Rewrite the data below with every "icon" replaced by "button" and nothing else changed. Leave the pictures out of your version.

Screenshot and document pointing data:
::::::

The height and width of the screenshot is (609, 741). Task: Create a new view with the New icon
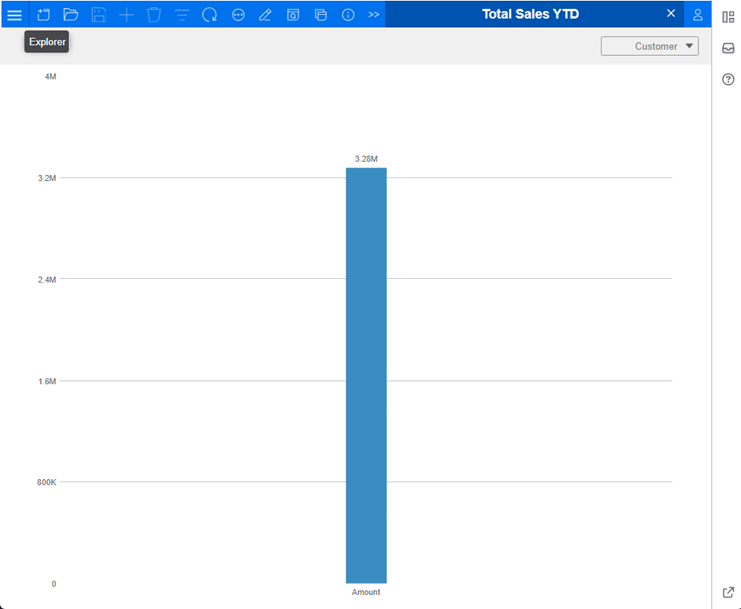(x=43, y=15)
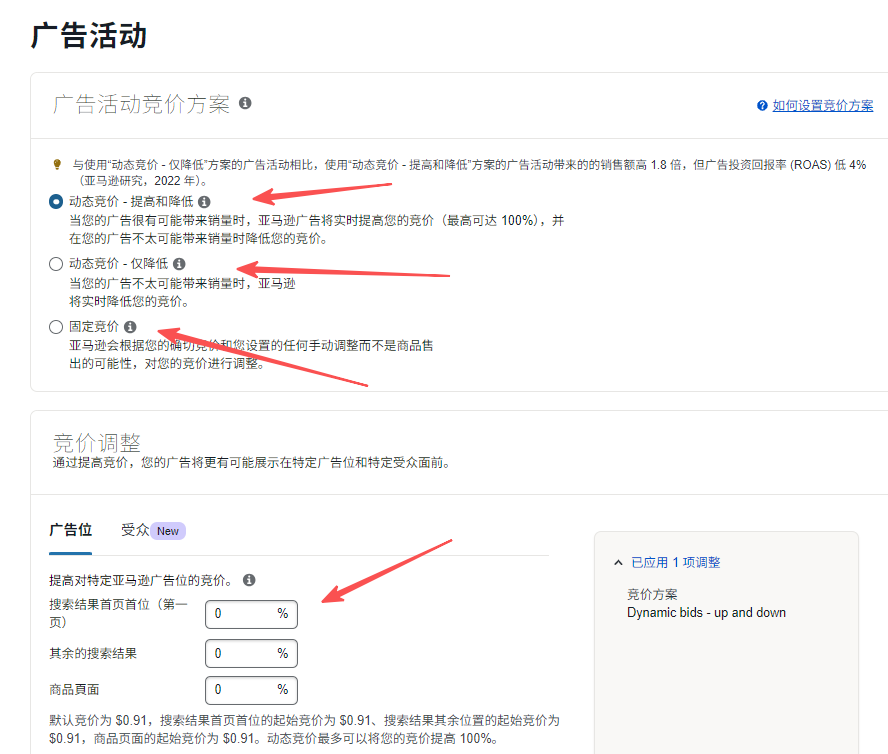Open the 受众 tab
Viewport: 888px width, 754px height.
click(135, 530)
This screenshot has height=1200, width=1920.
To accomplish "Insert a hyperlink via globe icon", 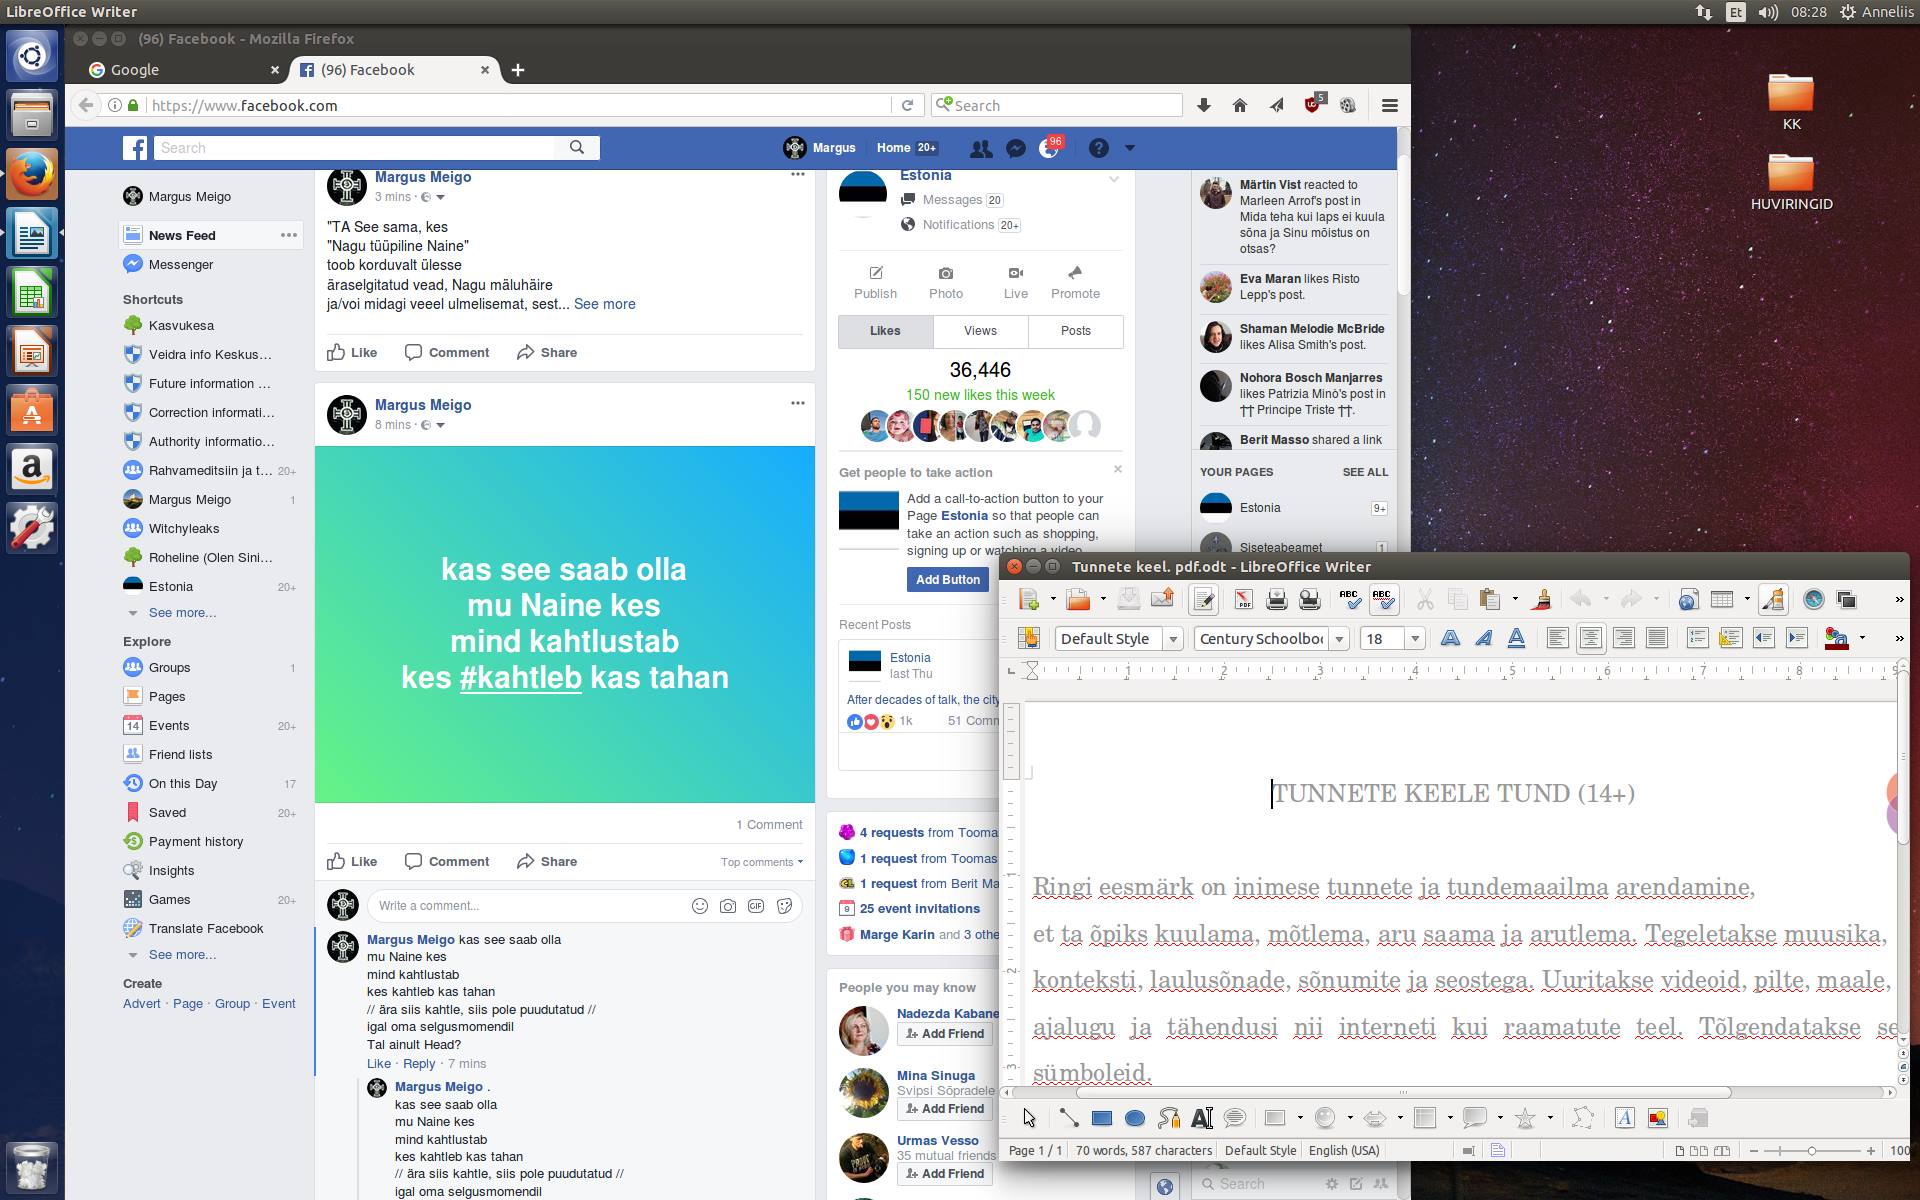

::::::

EXERCISE ANSWER:
The height and width of the screenshot is (609, 741). Task: Create a new view with the New button
(x=43, y=15)
Open the 受众 tab
Viewport: 888px width, 754px height.
click(135, 530)
This screenshot has height=1200, width=1920.
To accomplish "Insert a hyperlink via globe button", 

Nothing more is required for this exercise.